*** STUDY MATERIAL

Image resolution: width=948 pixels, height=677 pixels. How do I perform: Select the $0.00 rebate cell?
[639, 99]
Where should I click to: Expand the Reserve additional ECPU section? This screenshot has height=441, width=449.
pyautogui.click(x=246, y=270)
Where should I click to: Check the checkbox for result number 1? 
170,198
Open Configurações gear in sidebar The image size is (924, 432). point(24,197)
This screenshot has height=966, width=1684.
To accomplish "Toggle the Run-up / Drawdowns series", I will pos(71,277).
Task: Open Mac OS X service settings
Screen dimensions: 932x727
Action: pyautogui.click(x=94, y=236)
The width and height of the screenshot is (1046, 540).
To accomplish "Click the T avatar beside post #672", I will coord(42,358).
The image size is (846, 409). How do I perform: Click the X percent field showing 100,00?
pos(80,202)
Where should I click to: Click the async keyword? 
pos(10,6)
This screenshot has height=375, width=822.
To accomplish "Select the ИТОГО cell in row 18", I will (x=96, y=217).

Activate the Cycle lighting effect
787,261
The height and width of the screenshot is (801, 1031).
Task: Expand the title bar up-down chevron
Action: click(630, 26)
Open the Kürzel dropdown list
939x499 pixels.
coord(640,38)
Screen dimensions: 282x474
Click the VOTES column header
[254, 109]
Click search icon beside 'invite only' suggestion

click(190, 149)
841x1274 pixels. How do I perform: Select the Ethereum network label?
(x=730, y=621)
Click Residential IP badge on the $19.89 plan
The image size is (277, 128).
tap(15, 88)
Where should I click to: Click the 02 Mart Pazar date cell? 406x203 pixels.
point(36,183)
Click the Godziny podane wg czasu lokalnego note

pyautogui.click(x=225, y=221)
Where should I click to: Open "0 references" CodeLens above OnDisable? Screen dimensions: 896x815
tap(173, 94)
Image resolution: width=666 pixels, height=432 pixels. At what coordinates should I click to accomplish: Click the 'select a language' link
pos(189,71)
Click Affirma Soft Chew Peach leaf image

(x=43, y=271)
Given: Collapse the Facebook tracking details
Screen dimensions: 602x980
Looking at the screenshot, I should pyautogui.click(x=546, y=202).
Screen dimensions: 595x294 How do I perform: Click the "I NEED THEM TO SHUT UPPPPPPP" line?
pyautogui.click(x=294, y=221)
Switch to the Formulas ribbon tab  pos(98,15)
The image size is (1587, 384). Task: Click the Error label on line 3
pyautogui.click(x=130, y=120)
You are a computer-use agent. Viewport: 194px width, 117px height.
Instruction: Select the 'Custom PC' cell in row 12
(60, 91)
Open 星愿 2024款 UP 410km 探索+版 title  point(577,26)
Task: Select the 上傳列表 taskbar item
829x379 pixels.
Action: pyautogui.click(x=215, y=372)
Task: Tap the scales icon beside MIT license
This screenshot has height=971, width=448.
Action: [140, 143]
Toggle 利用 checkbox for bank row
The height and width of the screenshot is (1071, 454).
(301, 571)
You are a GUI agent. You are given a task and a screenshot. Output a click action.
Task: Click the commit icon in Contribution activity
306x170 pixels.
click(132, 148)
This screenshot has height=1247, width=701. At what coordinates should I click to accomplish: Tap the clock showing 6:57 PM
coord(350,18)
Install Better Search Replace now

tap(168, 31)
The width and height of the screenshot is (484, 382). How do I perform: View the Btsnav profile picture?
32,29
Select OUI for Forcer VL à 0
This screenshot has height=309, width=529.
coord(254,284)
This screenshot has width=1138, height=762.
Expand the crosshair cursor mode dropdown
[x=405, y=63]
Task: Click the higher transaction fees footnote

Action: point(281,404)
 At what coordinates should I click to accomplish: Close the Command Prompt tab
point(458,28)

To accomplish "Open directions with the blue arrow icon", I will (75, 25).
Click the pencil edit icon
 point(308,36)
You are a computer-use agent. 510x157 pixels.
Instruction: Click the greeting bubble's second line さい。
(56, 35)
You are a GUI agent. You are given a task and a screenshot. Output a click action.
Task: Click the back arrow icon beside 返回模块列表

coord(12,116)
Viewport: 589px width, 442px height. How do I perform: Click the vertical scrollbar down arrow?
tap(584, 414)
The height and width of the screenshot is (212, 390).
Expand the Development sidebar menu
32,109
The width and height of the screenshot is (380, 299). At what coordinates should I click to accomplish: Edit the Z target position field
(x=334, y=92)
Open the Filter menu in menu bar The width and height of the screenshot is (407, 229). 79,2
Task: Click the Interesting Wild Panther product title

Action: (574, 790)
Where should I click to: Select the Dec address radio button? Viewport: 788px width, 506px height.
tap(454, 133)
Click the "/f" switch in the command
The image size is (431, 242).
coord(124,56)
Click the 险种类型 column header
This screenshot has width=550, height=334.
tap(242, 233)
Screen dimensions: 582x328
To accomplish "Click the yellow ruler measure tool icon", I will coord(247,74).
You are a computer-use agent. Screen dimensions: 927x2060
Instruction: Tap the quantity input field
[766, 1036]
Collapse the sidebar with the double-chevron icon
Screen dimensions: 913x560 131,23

******

What is needed is an exact printout of every line from the one with "Screen dimensions: 582x328" through the end of the data, including both, and nothing more.

Screen dimensions: 582x328
To accomplish "Click the yellow ruler measure tool icon", I will coord(247,74).
You are a computer-use agent. Screen dimensions: 927x2060
Instruction: Tap the quantity input field
[766, 1036]
Collapse the sidebar with the double-chevron icon
Screen dimensions: 913x560 131,23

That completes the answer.